Process Control/Workflow: Implementation of the OSS has brought control to what was previously a manual process. In the past, the lab had one technician dedicated to each of the six tests performed. That allocation of resources was less than optimal in terms of efficiency, but helped to ensure some control in an allmanual testing environment.
The OSS prompts technicians to mis reagents, load plates, and perform other actions in accordance with predefined procedures.
A gel plate is robotically loaded into one of several incubation chambers contained in the Ortho Summit Processor.
Now using OSS, the system controls every operation. No step is initiated until the previous step has been completed satisfactorily. Processes are monitored through software control to ensure proper temperature, incubation times, reagent additions, etc.
Because the OSS hardware in our laboratory is networked, we can also determine the status of a sample by checking a single workstation, anywhere in the lab. We can access a report on all the testing that was performed on a sample. This is a far better and faster solution than checking for results on a given sample at six multiple work stations.
Documentation: Documentation has also been automated. In the past, with manual testing, the laboratory utilized run control sheets for each assay. Technicians documented all operations from the time test kits were taken from the refrigerator to the time the results were sent to the computer. The forms were routinely checked by two different people to ensure they were complete and accurate before results were transferred to the blood center's LIS.
Manual documentation of steps alone doesn't necessarily ensure compliance, however. True process control does, and that is what the OSS system offers.
Now, the OSS tracks such variables automatically and reports on them. If incubation time or temperature is incorrect, or a wash step isn't completed, the system will not allow the plate to be tested. It voids the plate (a future planned upgrade to the software will actually prevent testing if the equipment has not undergone critical maintenance steps).
Training: Lab training has traditionally involved training an operator in standard lab procedures to ensure safety and accuracy, as well as the individual processes required for specific tests. At Heartland, we still train technicians to manually pipette and wash plates, so that they understand the actual methodology. This gives them a good grounding in each individual assay.
But the training that is critical for operation of the OSS is even more formalized. Procedures are clearly documented. Technicians learn what each prompt means, how to coordinate their time so that they have the plates and reagents ready at the appropriate time, as the testing progresses. Documentation is generated while training as a resource for future reference.

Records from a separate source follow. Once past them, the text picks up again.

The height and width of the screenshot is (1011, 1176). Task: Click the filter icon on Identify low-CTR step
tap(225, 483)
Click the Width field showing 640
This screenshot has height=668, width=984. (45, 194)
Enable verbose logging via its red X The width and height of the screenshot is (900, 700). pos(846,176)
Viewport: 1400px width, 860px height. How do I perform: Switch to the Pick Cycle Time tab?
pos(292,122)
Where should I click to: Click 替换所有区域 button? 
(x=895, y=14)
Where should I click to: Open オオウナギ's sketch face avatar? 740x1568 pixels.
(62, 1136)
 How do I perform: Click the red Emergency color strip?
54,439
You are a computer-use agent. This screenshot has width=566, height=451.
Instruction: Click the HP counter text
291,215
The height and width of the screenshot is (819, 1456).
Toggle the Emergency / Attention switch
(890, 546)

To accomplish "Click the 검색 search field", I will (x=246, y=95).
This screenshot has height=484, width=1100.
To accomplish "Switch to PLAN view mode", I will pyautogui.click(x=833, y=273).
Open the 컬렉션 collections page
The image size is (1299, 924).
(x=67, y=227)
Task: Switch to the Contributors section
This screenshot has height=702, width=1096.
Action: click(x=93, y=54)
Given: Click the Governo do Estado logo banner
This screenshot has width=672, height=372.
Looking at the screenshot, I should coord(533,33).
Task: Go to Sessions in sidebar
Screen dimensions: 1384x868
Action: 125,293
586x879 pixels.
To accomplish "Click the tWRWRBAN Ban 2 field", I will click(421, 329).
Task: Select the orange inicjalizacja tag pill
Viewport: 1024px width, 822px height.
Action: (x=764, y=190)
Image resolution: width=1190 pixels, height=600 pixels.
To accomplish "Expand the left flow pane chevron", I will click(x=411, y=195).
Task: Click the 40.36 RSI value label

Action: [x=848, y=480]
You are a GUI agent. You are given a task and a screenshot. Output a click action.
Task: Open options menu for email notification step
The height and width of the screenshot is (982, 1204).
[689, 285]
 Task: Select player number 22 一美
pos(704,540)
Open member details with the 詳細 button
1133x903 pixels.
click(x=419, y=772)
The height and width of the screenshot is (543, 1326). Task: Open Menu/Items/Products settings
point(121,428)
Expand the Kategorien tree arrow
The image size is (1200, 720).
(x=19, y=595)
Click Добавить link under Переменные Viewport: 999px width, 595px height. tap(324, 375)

Labor Efficiency: In terms of efficiency, we have reduced technician labor from six (one dedicated to each assay) to four FTEs per shift. Automated process control is responsible for this gain in efficiency.
CONCLUSION
The entire blood industry is changing today. Blood centers are under strict scrutiny and can no longer accept variability without reservation. Like other FDA-regulated manufacturers, we must control and account for everything we do, to ensure an absolute minimum of variability in the product we supply. The controlled automation that OSS supplies eliminates the variability inherent with humans.
The key to success in the future will be adopting technology that ensures such control. Implementation of Manufacturing Execution Systems methodology, as demonstrated in products such as the Ortho Summit System, will play a critical role in helping blood centers meet and exceed FDA requirements today and in the future.